On a side note, chironomids patterns are very successful in catching large trout. My theory is that the trout are having to eat so many of these small insects that they become somewhat careless in their inspection and refusal of the artificials. Choronomid hatches occur deep in the lake and the fish feel safer, feeding preferentially near the bottom. Once you are sucessful at still fishing a chironomid pattern, the boredom factor goes away, particularily when the fish are hitting every two minutes.

So you need to have three or four different patterns for chironomid fishing, in several sizes and colors. The first pattern is for fishing deep during an active hatch. The fish will be taking the pupa off the bottom but >10 feet deep. The pupa will be gassing up for the ascent to the surface and are shiny but there is still some coloration since the bubble is not complete. Here I use a anti static body colored with Sharpie (felt pen) markers. After coloring the anti static bag wrapping, the body is protected with clear nail polish or head cement before the rib is wound on. Otherwise the color will wear off after an hour or from fish rubbing it.
| Hook | Daiichi 1260 | 2XL curved nymph, size 14 to 8 |
| Daiichi 1120 size 12 and smaller | Smaller flies are tied on heavy scud hooks | |
| Thread | 8/0 color to match | |
| Body | Anti Static Bag | Cut into strips and wrapped |
| Rib | Fine Wire - color to contrast | Counter wrap rib for durability |
| Bead | Black/gold/silver/copper/white | Usually black is good |
| Thorax | Dyed peacock herl | Natural, red, green or black |
| Wing Case | Pheasant tail fibers or raffia | optional |
| Gill | White poly yarn | Stillwater midge yarn is already sized |
I tie this pattern in black, brown, olive, light green, maroon and silver (no coloration). Sometimes I double rib with contrasting wire colors for added attraction.

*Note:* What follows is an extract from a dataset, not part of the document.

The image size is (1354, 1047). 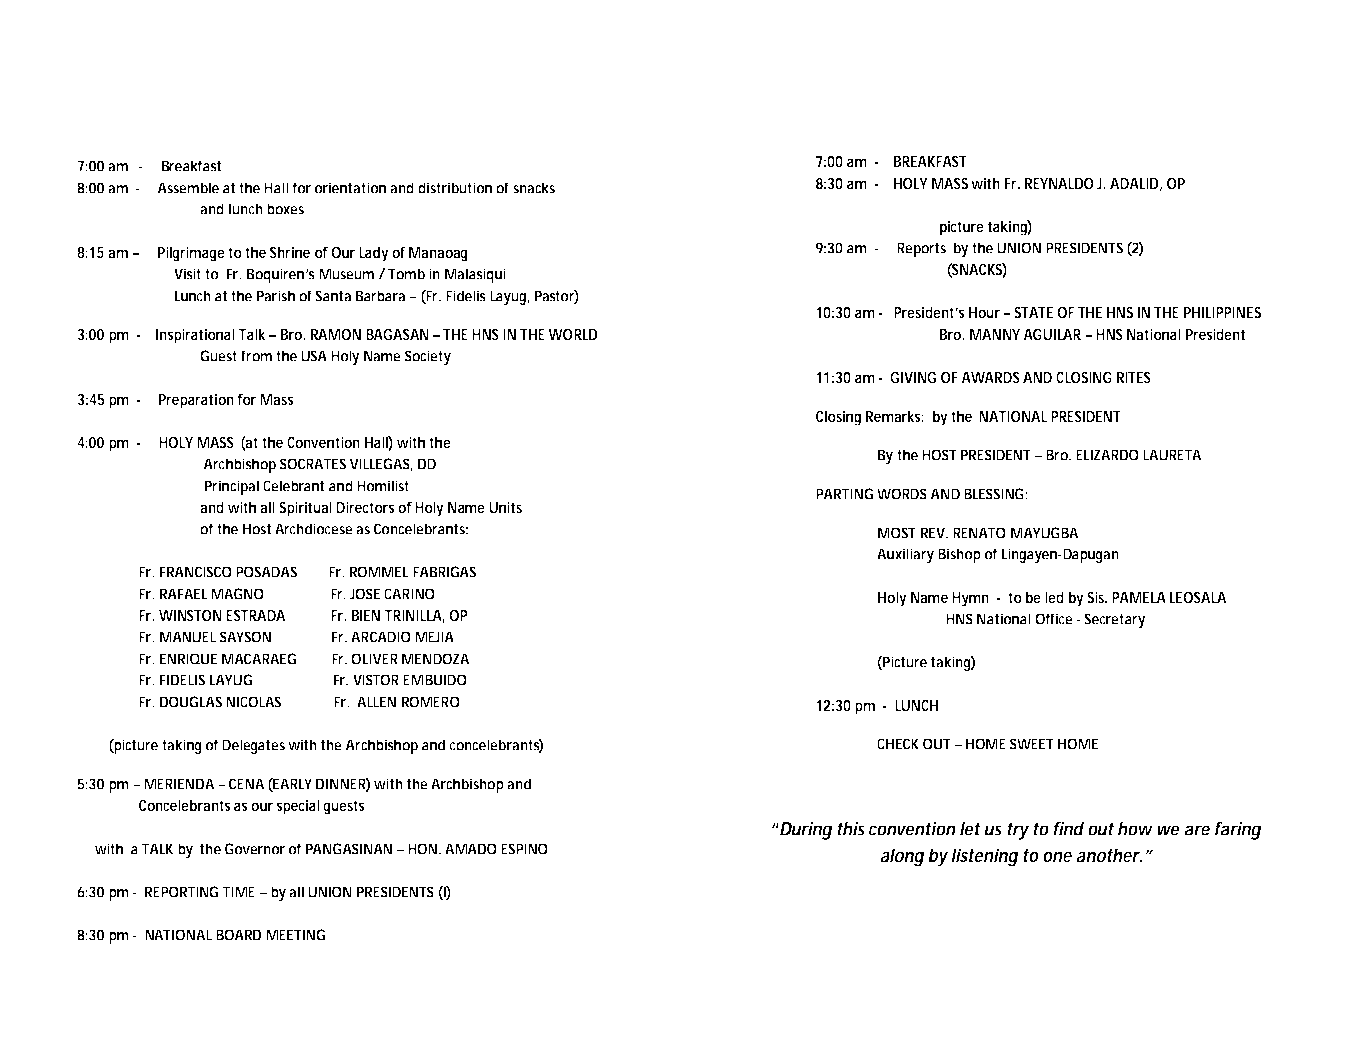 I want to click on boxes, so click(x=285, y=209).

The second pattern is for days when there is no hatch ongoing and the pupa are staging just off the bottom waiting for the right conditions. They are not gassing up so there is minimal shine to their bodies. Nothing beats pheasant tail fibers for a natural looking pupa. Look at the pheasant tail fibers after wrapping and they are a fine fuzzy texture like the body is velveteen. I tie this pattern in natural brown, olive, and black. You can use the Sharpies to adjust the tint of the body. Counter wind the rib for durability.
The third pupa pattern is for fish near the surface that are rolling but not taking the adults or emergers. You use a floating line, greased leader and a light pattern that sinks slowly and stays an inch under the surface when slowly retrieved. Apparently the pupa will travel horizontally along the water interface attempting to break through and emerge into their adult form. The fish will swim a foot down eating these insects but not taking the adults. The fly below has a Monocord body with clear nail polish for sheen.

This is a smpler version of the Brian Chan pupa, with pheasant tail as the body and a butt tuft.

For the deep bomber patterns, a variation required a white bead when the water is thick with algae which will collect in the gill tuft and discolor the poly/antron gills. For bomber pattern (over size 10) you can paint eyes onto the white bead for added realism. There are large chironomid pupa which are predatory and have good eyesight. Bomber patterns are sometimes tied with more detail, mainly because you can get the parts onto a size 8 hook without the fly looking sloppy. This first fly has the tail tuft and a wing case made of Raffia. Bombers can work well as attractor patterns even when there is no hatch on. The fish are so used to seeing chironomids through the season that they will not pass up an easy meal.

The eyes on the white bead are very prominent.

To tie bunches of chironomids in batches, it helps to organize the materials for the patterns. I also keep a list of patterns to be tied up over the winter so that I tie up the right number of each pattern for the season. The hooks and beads are arranged on a Plano box for easy reference when grabbing #12 hook and 7/64" black bead for example. The round clear lid cases are from Princess Auto (watchmaker cases also available at Lee Valley for 3X the price), they fit in an aluminum box 20 at a time.

Search the web for AK Best's fly tying tips, his production techniques are useful to improve your efficiency. We may not all be speed tyers, but getting the most flies tied in a session is still important.